#### Required action
Only the number is needed. Please count the lines below in which the word "will" occurs.

——

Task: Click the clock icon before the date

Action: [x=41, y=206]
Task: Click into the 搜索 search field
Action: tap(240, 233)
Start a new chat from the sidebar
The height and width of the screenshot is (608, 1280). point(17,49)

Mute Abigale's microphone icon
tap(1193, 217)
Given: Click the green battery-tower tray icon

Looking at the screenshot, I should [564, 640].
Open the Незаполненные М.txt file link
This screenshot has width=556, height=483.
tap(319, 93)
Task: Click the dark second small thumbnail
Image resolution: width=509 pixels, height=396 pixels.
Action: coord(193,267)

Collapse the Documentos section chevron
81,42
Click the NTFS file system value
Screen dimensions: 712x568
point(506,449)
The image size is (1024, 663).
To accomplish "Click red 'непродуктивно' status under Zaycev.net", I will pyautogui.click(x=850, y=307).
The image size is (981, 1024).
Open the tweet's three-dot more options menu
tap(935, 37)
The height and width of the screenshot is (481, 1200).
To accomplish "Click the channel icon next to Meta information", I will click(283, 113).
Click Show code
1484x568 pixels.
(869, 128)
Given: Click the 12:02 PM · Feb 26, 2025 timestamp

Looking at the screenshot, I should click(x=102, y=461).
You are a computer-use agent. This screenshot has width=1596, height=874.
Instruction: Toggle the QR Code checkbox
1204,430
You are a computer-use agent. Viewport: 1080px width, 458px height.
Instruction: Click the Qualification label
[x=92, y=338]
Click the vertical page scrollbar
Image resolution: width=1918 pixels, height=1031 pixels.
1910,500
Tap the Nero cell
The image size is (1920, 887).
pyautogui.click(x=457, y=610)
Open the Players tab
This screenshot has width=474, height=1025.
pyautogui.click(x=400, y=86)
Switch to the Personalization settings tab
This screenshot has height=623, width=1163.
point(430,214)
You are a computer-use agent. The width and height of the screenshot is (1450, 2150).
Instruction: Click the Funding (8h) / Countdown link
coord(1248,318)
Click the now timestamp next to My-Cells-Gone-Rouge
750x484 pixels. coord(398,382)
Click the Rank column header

——

#### Response
2